In April 1999, investigators reopened a judicial investigation into the disappearance of Alain Doridot in 1995. Petroff became the prime suspect because he was present on the last evening Doridot was seen alive. The investigators also suspected that others present on the night of the incident had played a role in the disappearance. They were all taken into custody at Toulon police station on 27 July. During questioning, Petroff admitted killing Doridot after beating him to death, and said he had buried him in a wood in Signes. The next day, the police went to the site identified by Petroff and discovered Doridot's remains. Petroff was charged with the murder and returned to Toulon prison.

One of the two members of the FN's Service d'ordre contacted a police officer he knew from the Intelligence Service regarding Poulet-Dachary's death. Based on his statements, the officer opened a murder investigation. Petroff behaved suspiciously during the investigation: he said he had not killed the day after the murder, and six days later he turned up to establish an alibi, in which he said he had spent the evening with two lesbians. The two young women were re-interviewed, and this time denied having spent the evening with Petroff on the night of the crime, removing Petroff's alibi.

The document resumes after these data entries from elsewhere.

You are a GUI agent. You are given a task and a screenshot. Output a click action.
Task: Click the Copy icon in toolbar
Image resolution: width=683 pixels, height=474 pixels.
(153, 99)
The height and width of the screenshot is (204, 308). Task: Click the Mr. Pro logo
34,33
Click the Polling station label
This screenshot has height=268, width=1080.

On 13 September, Petroff was taken into police custody for the murder of Poulet-Dachary. At first, he denied being behind the crime, but was confronted with the retracted alibi from the two women. After several hearings, Petroff admitted that he had made a diversion to the victim's house to meet her. He said that he had been invited by Poulet-Dachary, but that the latter had reproached him for having seen the two women while they were on the stairs. Petroff then said that he had pushed Poulet-Dachary over the railing of the stairs. When asked where Poulet-Dachary was, Petroff replied that he was to his right. The lieutenant then told him that the victim must have been on his left if he had fallen. Petroff became confused and decided to retract his statement. On 14 September, Petroff was charged with 'assault and battery resulting in death without intent to kill' and returned to Toulon prison.

== Trials and convictions ==
On 22 June 2000, Petroff appeared before the Draguignan Assize Court for the double axe murder of Aoun Amarouche and Patricia Leblanc. Petroff did not explain his actions and claimed that the crime was linked to an argument between alcoholics. The psychiatrists who examined him found Petroff to have a psychopathic personality, devoid of feelings, and a high risk of reoffending. The public prosecutor requested a life sentence, reflecting the danger Petroff posed. The following day, he was sentenced to 30 years' imprisonment, with a 20-year security period.

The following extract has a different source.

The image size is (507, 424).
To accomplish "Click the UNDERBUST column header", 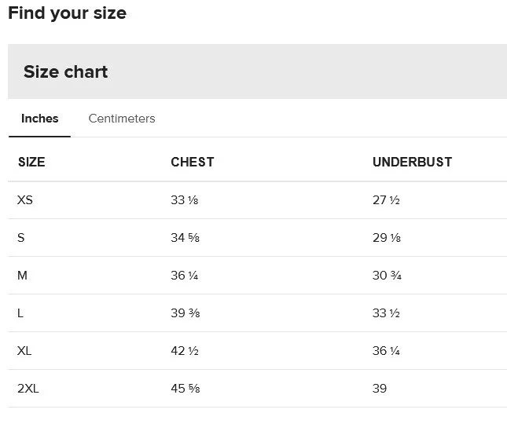I will [x=412, y=162].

In 2001, Petroff appeared before the Draguignan Assize Court for the murder of the homeless man Alain Doridot. He was granted mitigating circumstances and sentenced to 20 years' imprisonment.

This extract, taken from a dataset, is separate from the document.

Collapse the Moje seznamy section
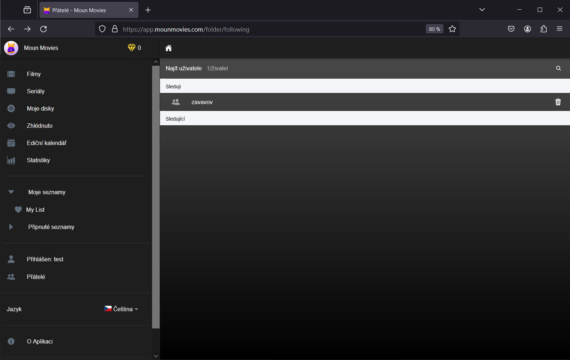The image size is (570, 360). (11, 192)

On 11 December, while Petroff was still under investigation for 'assault and battery resulting in death without intent to kill' of Poulet-Dachary, the charge was changed to murder. The Indictment Division referred Petroff to the Assize Court on 8 December 2004.

Petroff appeared before the Draguignan Assize Court from 13 to 16 December 2005. The jury acquitted him, but he remained in prison for the other three murders. The public prosecutor appealed, however, and the case was referred back to the Aix-en-Provence court of appeal. Petroff was finally sentenced to 15 years' imprisonment for the murder of Jean-Claude Poulet-Dachary on 1 December 2006. This sentence and the previous one were combined with the first and heaviest sentence: 30 years' imprisonment with a 20-year security period.

== Death ==
Petroff died on 17 March 2012, aged 50, at the Fresnes prison, after 13 1/2 years in detention.